> [Brano da leggere]:
_ _ _ _ _

Nonostante il numero di fumatori diminuisca, i grandi gruppi del tabacco registrano profitti record. Il paradosso economico: innovazione di prodotto, strategie aziendali, vantaggi fiscali e ricadute.

Pur in presenza di una diminuzione costante del numero di fumatori, l'industria del tabacco in Italia continua a registrare un aumento dei profitti, con un giro d'affari che ha recentemente toccato i 23 miliardi di euro. Questa apparente contraddizione rappresenta quello che viene definito il paradosso del tabacco: meno fumatori, più profitti.

Un sistema in cui, nonostante campagne di sensibilizzazione e misure legislative tese a ridurre il consumo di prodotti da fumo, l'asse incassi deriva non solo dalla vendita delle sigarette tradizionali, ma da una gamma sempre più ampia di prodotti alternativi e da strategie di mercato globali. In questo contesto, comprendere le dinamiche economiche, istituzionali e sociali del settore è indispensabile per analizzare un fenomeno che coinvolge salute pubblica, finanza statale e responsabilità etica.

Il calo dei fumatori e l'evoluzione dei prodotti da fumo

Nell'ultimo decennio, il numero dei fumatori abituali in Italia ha fatto registrare una diminuzione, grazie a maggiori informazioni sugli effetti dannosi legati al consumo di tabacco e a una normativa progressivamente più restrittiva. Dal classico pacchetto di sigarette, il consumo si è spostato verso nuove forme di assunzione della nicotina, spinte soprattutto dalla percezione di minore pericolosità e dalla presenza di prodotti innovativi sul mercato:

  • Diffusione dei prodotti a tabacco riscaldato e sigarette elettroniche
  • Introduzione di sacchetti di nicotina e prodotti senza combustione
  • Aumento del consumo tra i più giovani, in parte dovuto all'attrazione di aromi e al marketing
Secondo l'Istituto Superiore di Sanità, i decessi annui attribuibili al fumo rimangono circa 93.000, confermando i gravi rischi per la salute. Nonostante la diminuzione relativa dei fumatori, il trend di consumo dei prodotti alternativi compensa il calo delle sigarette tradizionali, consentendo alle aziende di mantenere elevati i volumi di vendita. Diverse città hanno introdotto divieti di fumo in aree pubbliche, come a Milano, ma l'efficacia di queste policy risulta limitata, anche a causa del difficile controllo sul territorio e di una percezione pubblica poco attenta alla tutela dei non fumatori.

_ _ _ _ _

> [Materiale fornito]:
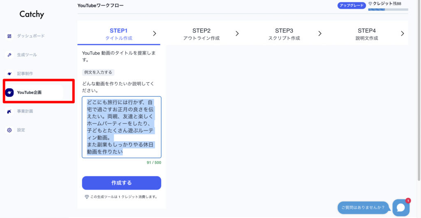
Task: Click the Catchy logo
Action: click(x=32, y=14)
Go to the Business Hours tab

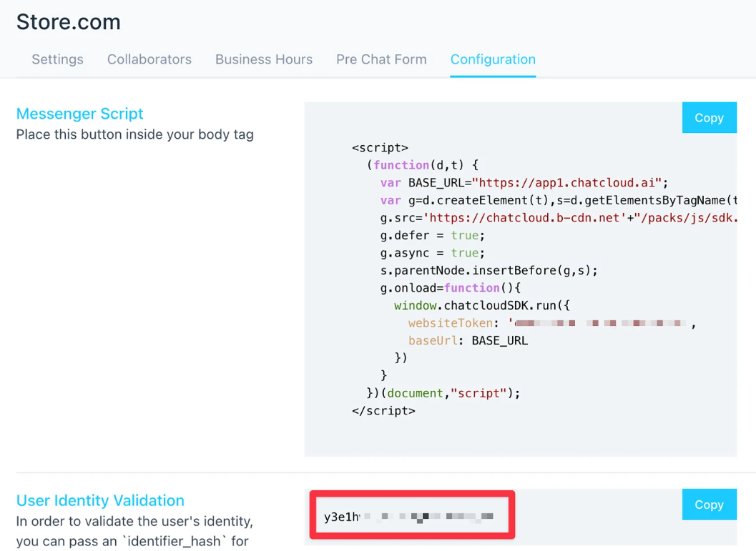coord(263,59)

_ _ _ _ _

> [Consegna scritta A]:
Traduci in inglese questa frase del brano sul paradosso del tabacco: "Questa apparente contraddizione rappresenta quello che viene definito il paradosso del tabacco: meno fumatori, più profitti."
> [Consegna scritta B]:
Riporta senza modifiche il passo del brano sul paradosso del tabacco compreso tra "Nonostante il numero" e "fumatori, più profitti.", estremi inclusi.
L'elenco non ha alcun legame con il brano sul paradosso del tabacco.

> [Risultato richiesto A]:
This apparent contradiction represents what is known as the tobacco paradox: fewer smokers, more profits.

> [Risultato richiesto B]:
Nonostante il numero di fumatori diminuisca, i grandi gruppi del tabacco registrano profitti record. Il paradosso economico: innovazione di prodotto, strategie aziendali, vantaggi fiscali e ricadute.

Pur in presenza di una diminuzione costante del numero di fumatori, l'industria del tabacco in Italia continua a registrare un aumento dei profitti, con un giro d'affari che ha recentemente toccato i 23 miliardi di euro. Questa apparente contraddizione rappresenta quello che viene definito il paradosso del tabacco: meno fumatori, più profitti.